Given my recent buying experience, I thought I would use this post to provide my perspective on the competitive dynamics in today’s e-commerce world and the important role of fulfillment services in this domain.
Growth Opportunities – Not Margin Expansion
The retail environment is undergoing a massive shift from stores to online that presents great opportunity for revenue growth. For example, e-commerce sales are growing at about 15 percent per year in the US. That represents an attractive opportunity to capture share of a growing market. Furthermore, these opportunities are occurring independent of broader macroeconomic growth.
Global GDP growth has decelerated in recent years, and the IMF is forecasting only 3 percent global GDP growth for 2019. At the same time (and possibly as a result), interest rates and investment yields are at historic lows. Investors are especially hungry for returns and e-commerce is one of the fastest growing market segments today. As a result, there is an excess of investment dollars chasing a limited number of business opportunities across the economy. E-Commerce is a clear draw for growth investors. At the same time, brick and mortar retail has its own set of overhead that must be covered and is a volume sensitive business.
Many traditional brick and mortar retailers are currently suffering from shrinking same store sales. This has lead to a record number of store closings – over 9,000 in 2019, according to USA Today. Many of these companies are going out of business and others are simply reducing their store footprint and shifting focus to their e-commerce business. But e-commerce requires a different set of capabilities – namely fulfillment capabilities. And not just any fulfillment capabilities will do in today’s market.
Amazon had (and has) massive amounts of investment capital to deploy. It intelligently deployed its capital toward growth measures that are providing the company with sustainable competitive advantages. Elon Musk may believe that “moats are lame”, but they are working pretty well for Amazon (if fulfillment capabilities fit the moat concept). Regardless, responsive fulfillment capabilities are a clear requirement to compete in today’s retail environment. So, Amazon is once again simply leading the way – one step ahead of the competition at investing in a capability that is essential to competition in the current and future market environment. Simply put, Amazon isn’t causing the competitive pressures – they’re simply operationalizing them at scale.

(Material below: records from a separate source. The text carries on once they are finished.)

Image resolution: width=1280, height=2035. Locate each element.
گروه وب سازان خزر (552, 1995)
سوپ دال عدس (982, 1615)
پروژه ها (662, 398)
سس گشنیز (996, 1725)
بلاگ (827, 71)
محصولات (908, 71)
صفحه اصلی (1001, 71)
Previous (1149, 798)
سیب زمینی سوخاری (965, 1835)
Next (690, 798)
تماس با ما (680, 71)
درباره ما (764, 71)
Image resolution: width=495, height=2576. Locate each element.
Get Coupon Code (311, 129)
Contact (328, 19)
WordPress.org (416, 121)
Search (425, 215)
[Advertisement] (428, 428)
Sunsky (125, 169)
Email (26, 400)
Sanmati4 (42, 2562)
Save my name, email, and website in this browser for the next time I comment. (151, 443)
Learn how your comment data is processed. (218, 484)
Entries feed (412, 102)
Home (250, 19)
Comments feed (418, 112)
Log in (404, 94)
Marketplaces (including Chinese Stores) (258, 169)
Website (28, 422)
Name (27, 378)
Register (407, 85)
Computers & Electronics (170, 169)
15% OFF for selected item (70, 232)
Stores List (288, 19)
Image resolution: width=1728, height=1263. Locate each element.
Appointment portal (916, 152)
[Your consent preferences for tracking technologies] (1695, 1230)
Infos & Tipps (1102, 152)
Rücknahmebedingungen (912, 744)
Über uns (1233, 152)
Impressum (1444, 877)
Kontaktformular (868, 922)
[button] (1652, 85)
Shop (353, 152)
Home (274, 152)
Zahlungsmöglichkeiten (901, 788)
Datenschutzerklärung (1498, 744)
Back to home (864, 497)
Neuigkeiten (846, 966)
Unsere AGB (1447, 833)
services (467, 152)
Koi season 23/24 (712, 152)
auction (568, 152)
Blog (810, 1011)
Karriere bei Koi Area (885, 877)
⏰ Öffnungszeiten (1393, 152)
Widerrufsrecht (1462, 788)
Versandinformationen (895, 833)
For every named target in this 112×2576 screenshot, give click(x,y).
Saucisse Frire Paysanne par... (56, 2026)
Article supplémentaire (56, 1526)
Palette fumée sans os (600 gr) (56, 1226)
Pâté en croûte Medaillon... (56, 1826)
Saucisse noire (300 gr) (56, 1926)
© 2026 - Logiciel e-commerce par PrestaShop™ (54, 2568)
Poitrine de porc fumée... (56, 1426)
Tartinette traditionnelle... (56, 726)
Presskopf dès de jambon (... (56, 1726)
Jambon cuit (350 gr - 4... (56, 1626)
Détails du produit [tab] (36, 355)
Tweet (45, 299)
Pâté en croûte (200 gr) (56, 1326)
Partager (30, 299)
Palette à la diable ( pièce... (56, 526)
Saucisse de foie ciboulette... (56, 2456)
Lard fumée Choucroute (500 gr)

A Shift to Margin Expansion?
Massive investments in warehouse automation are enabling e-commerce companies to reduce their variable costs of fulfillment – and ultimately providing opportunity for increased profit margins. But these investments require high volumes and time to cover the fixed costs of investment. So growth (unit sales volumes) also assist in covering the fixed costs of these investments. As an example, Amazon partially offsets some of its investment costs with Fulfillment by Amazon (FBA). I have been told that large e-commerce providers in China are planning to utilize their fulfillment capabilities in a similar manner. However, in this case Amazon controls the costs and capabilities of its fulfillment services and is unlikely to provide services that would endanger the company’s competitive position.
Ultimately, I believe an industry-wide shift to greater profit margins will be driven by market consolidation (reduction in the number of retailers), a stabilization in the make up of retail between in-store and e-commerce channels, and a shift in the broader economy that increases credit risk and reduces investment capital available to retail companies. When will this happen? I don’t believe it will be anytime soon.